Dès le début de l’enquête, les investigateurs italiens ont dénoncé des difficultés à obtenir des informations. Durant des des mois, le régime du président Abdel Fatah al-Sissi a donné différentes explications du drame : de l’accident de voiture à l’agression criminelle pour des raisons personnelles en passant par une affaire d'espionnage.

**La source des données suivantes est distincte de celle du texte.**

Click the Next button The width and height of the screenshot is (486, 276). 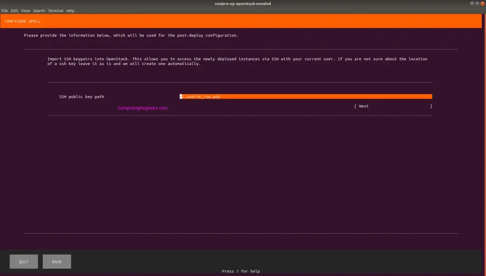click(364, 106)
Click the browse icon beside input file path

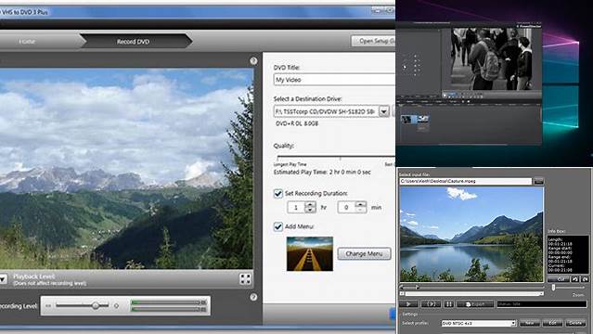coord(538,182)
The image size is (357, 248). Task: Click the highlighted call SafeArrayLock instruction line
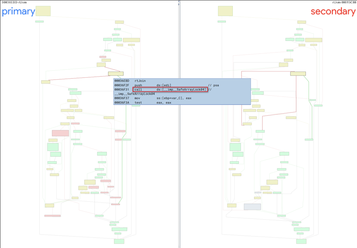(170, 90)
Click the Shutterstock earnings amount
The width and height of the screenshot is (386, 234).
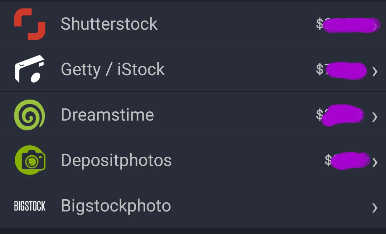tap(347, 24)
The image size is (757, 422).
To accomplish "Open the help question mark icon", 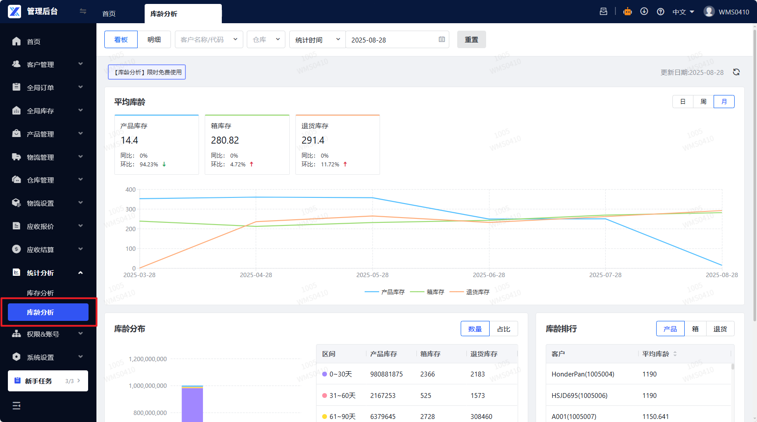I will pos(661,12).
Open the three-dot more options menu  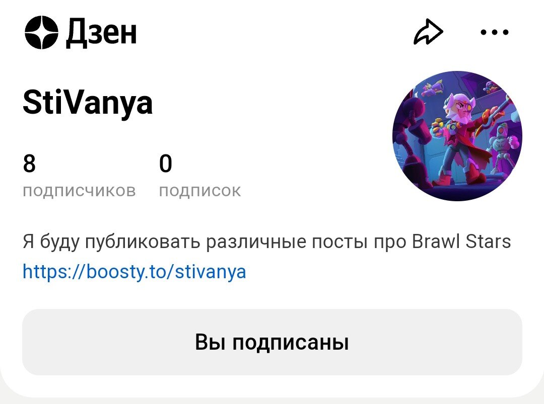point(495,32)
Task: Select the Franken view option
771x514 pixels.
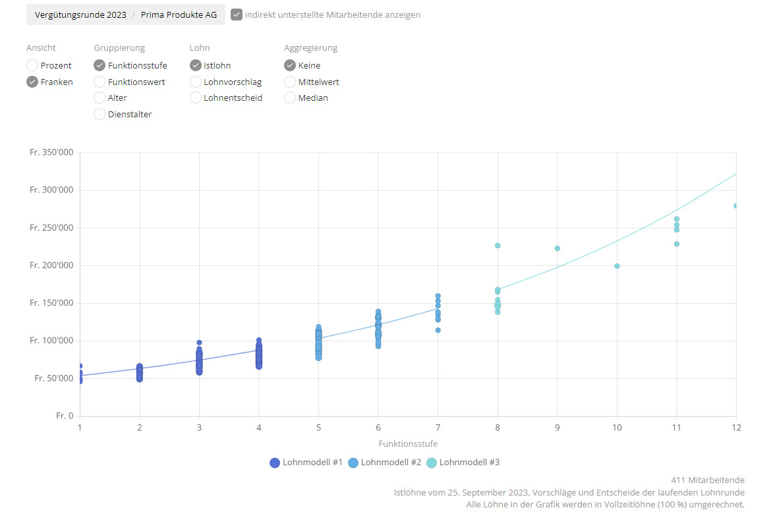Action: coord(32,82)
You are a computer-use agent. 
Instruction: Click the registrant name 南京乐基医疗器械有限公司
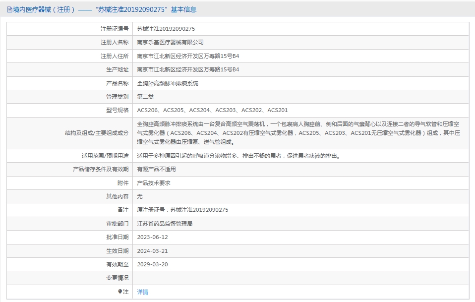[x=170, y=42]
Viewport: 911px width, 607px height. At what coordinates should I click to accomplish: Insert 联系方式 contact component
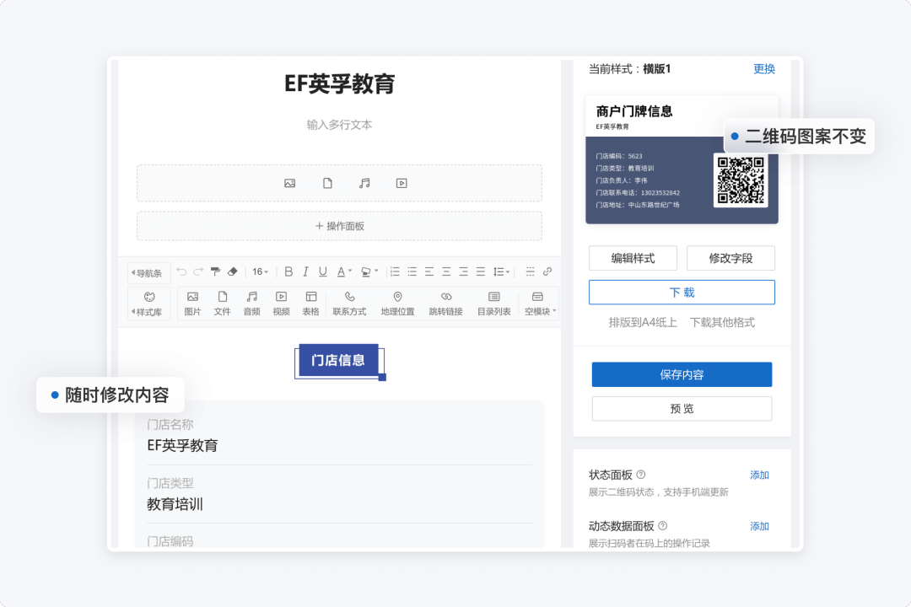(x=349, y=303)
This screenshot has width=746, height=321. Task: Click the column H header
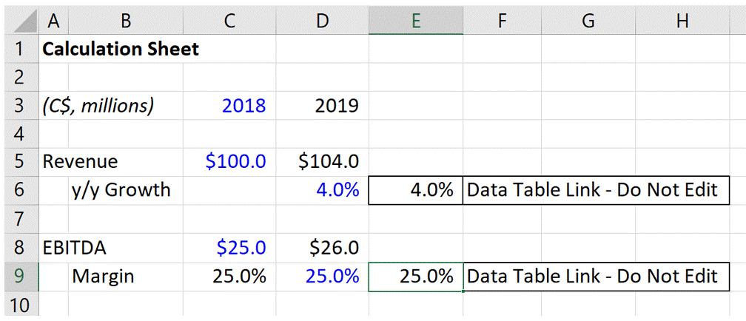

La diffusion, ce lundi à la télévision égyptienne, d'une vidéo montrant Giulio Regeni juste avant sa disparition a relancé la polémique. Selon les enquêteurs, les images ont été enregistrées avec une caméra cachée par Mohammed Abdullah, un homme à la tête d’un des syndicats de vendeurs ambulants, sujet de la thèse du jeune chercheur. On y voit l’Italien refuser, en arabe, de donner l’argent de sa bourse de recherche à son interlocuteur, qui lui réclame pour soigner sa femme. A la fin du rendez-vous, Mohammed Abdullah appelle l'Agence nationale de sécurité (l’organisme qui réunit la police et les services de renseignements égyptiens). Selon l'hypothèse des autorités italiennes, Abdullah aurait depuis des semaines espionné Regeni pour la police égyptienne.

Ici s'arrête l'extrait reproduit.